How Autofill Knows Where to Put Your Stuff

But why does it mess up sometimes, and what can we do to help it?

Password managers and autofill applications are great at what they do, but sometimes they don’t work quite as expected. Making well-defined forms can help these applications choose the correct fields to fill with the right information. All this really requires is defining, at most, two more attributes for each input element within a form. One of the earliest browsers to adopt this, Google Chrome, is improving how we as developers define forms and it only adds a few extra steps to make sure autofill works correctly.

What is this new way you speak of?

A developer can help these autofill applications perform well by doing a few things:

  1. Always wrap login/registration/change password sections in a form, without combining them. Separating each of these into their own separate form blocks can help autofill distinguish between them.
    • One thing to note for Google Chrome, if these input elements are not wrapped within a form, Chrome will only provide suggestions. But it will not actually fill the fields automatically.
  2. Use autocomplete attributes.
    • An example would be the: <input type="password" autocomplete="current-password" /> 
    • Using these tags helps autofill applications infer what a field is to be used for. So for the example above, this would tell the password manager that that field is where a user's current password should go.
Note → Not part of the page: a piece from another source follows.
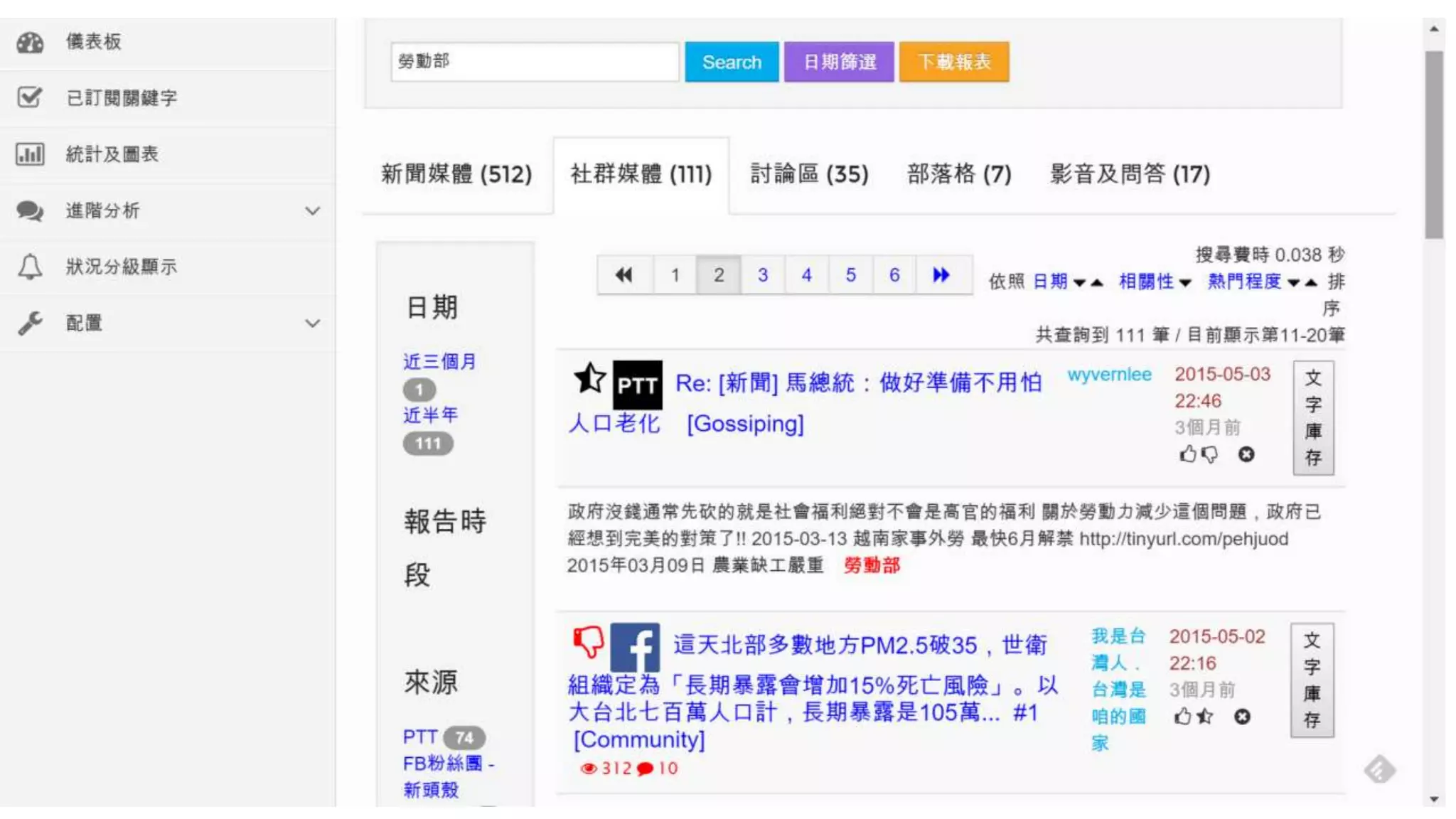Expand the 進階分析 sidebar menu

coord(311,211)
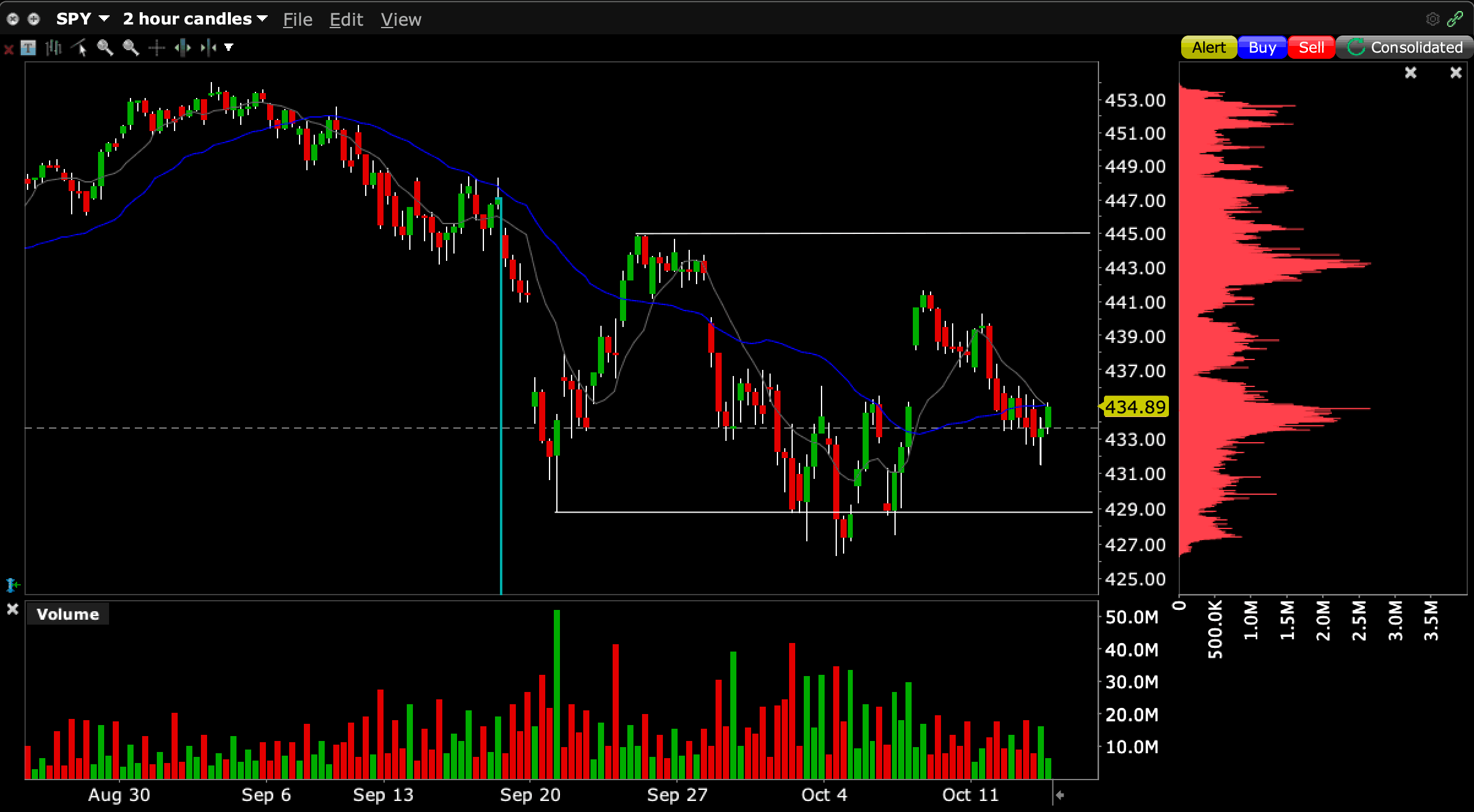Select the bar chart type icon

pyautogui.click(x=54, y=48)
For a change password form, the autocomplete value would be set to "new-password", telling the password manager that the password is being changed so that it can prompt the user accordingly to update their password in their password manager.
    • There are autocomplete values for credit card fields, addresses, and so many more.
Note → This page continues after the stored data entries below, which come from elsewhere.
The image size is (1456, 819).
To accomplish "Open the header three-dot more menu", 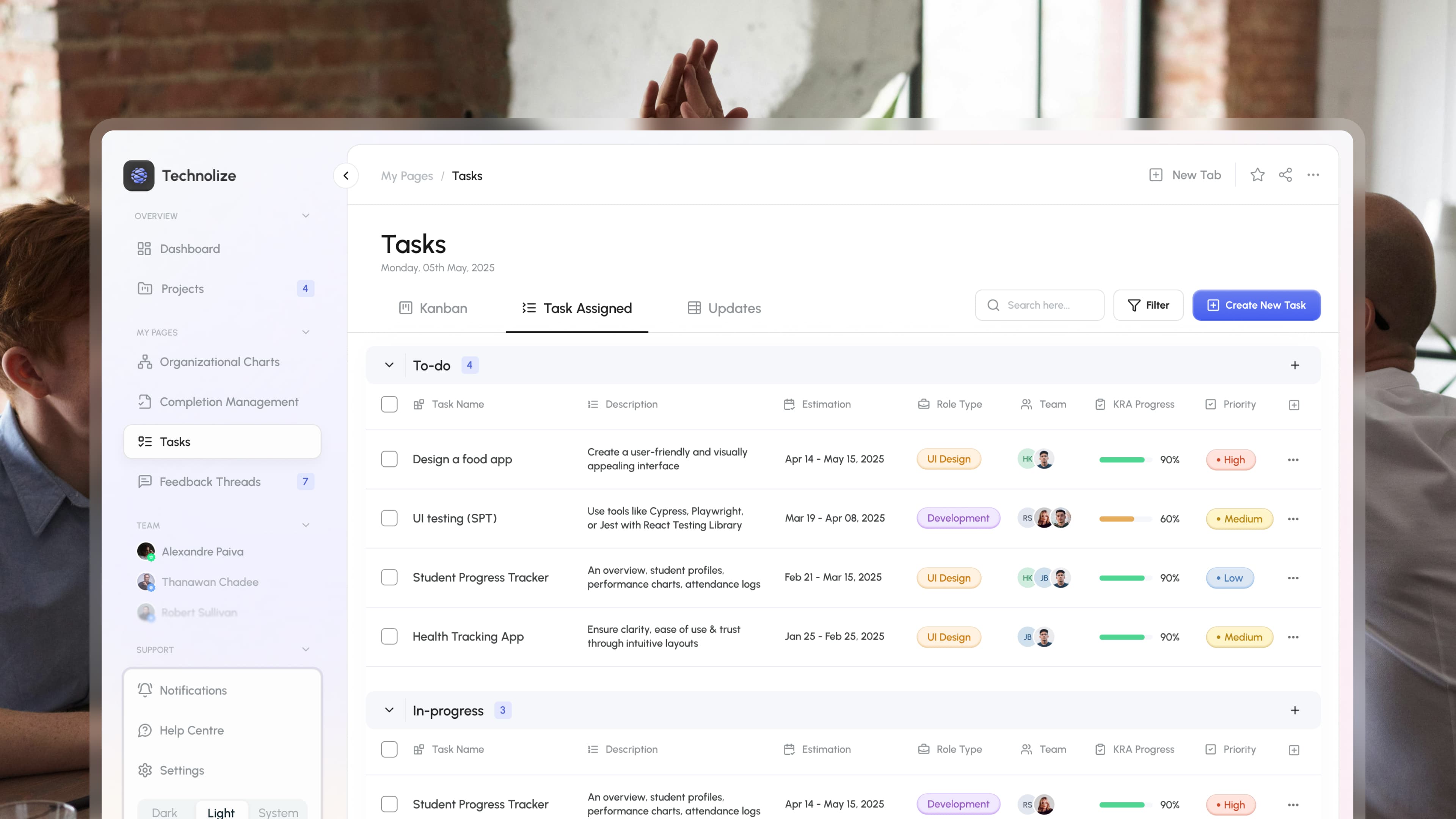I will tap(1313, 175).
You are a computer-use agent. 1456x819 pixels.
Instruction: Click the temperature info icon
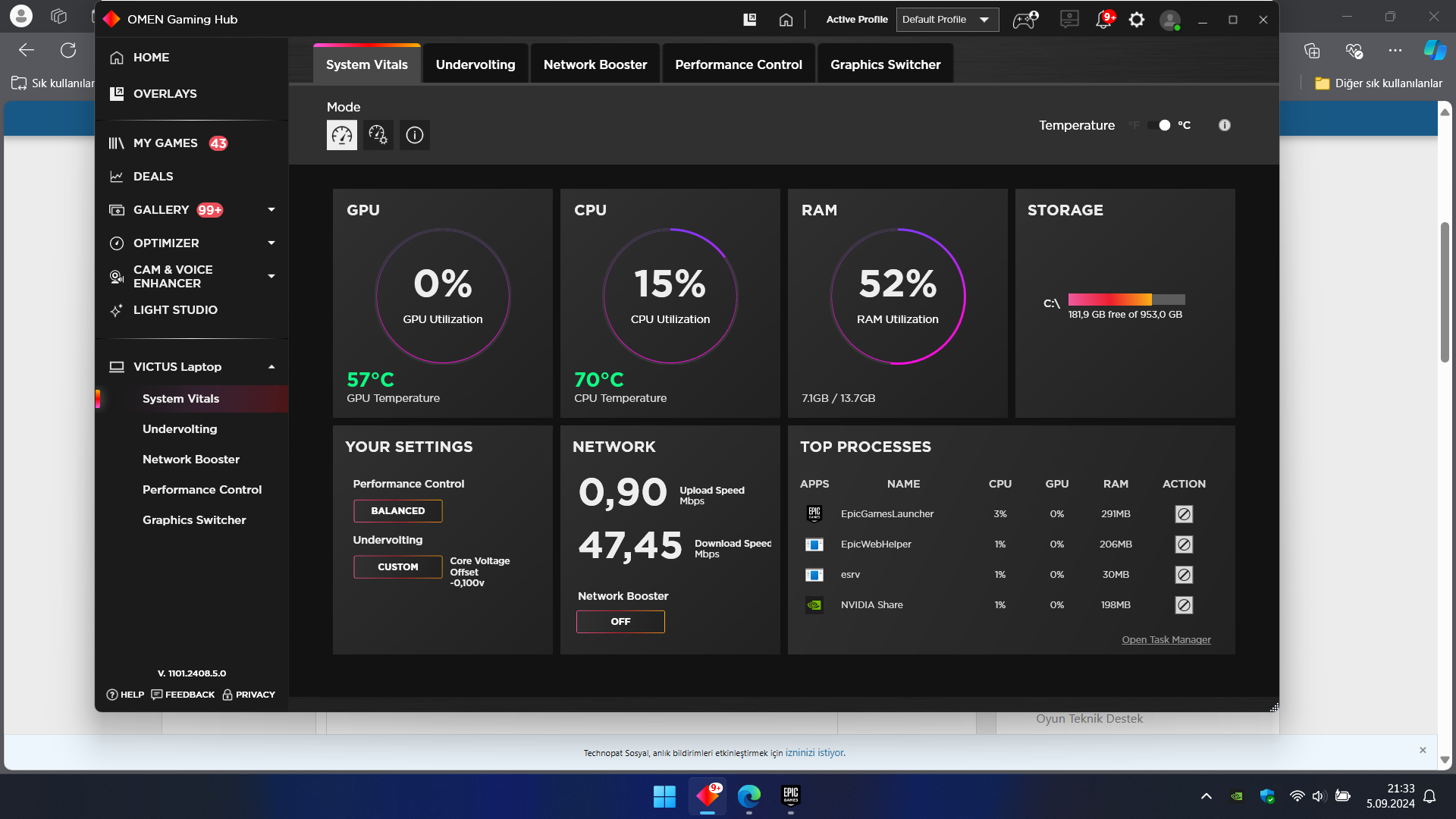coord(1224,125)
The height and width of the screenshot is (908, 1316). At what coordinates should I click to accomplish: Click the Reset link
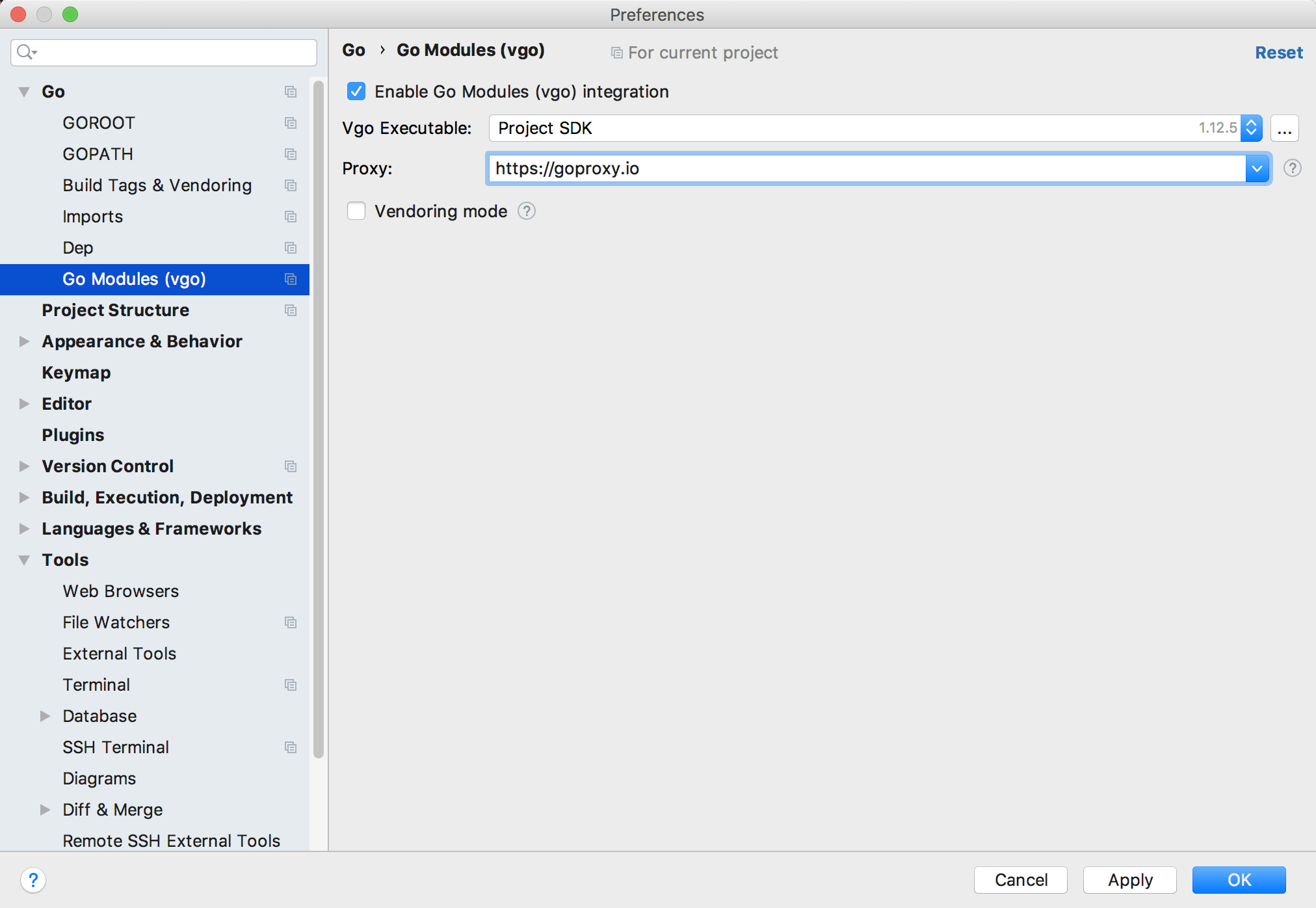click(1278, 53)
Without using these more specific autocomplete properties, you may find that data gets put in the wrong spot when using complicated forms. Such as forms involving a shipping address and billing address where a user expects different data to go in each. And yes, there is a way to differentiate between shipping address fields and billing address fields. For example:

  • Shipping: <input name="shippingLine1" autocomplete="shipping address-line1" />
  • Billing: <input name="billingLine1" autocomplete="billing address-line1" />

This would be the easiest way to define a difference between a shipping and billing field within a form. Having a complicated form using both types mentioned above is exactly where using this type of autocomplete would shine. Mainly because it would help users fill in the form accurately and quickly. 

What do other browsers support?

In browsers other than Google Chrome, although it is part of the WHATWG HTML Standard, only <input type="password" autocomplete="on|off" /> is supported in HTML5. This basically tells an autofill application to either fill this specific field or not. This version of autocomplete only works with specific input types such as text, email, password, search, url, tel, datepickers, range, and color, which is somewhat limited in comparison to what Chrome supports, although it does cover the vast majority of autofill fields.

Browsers that do not support the autocomplete method described above have their own way to identify fields. They use previously-entered field data and the name attribute within an input element to predict the correct type of information to fill the field with. By default, autocomplete is set to "on", but at the very least a name attribute should be specified. So, <input type="password" name="password" /> would probably do just fine in helping out an autofill application find the correct fields to fill.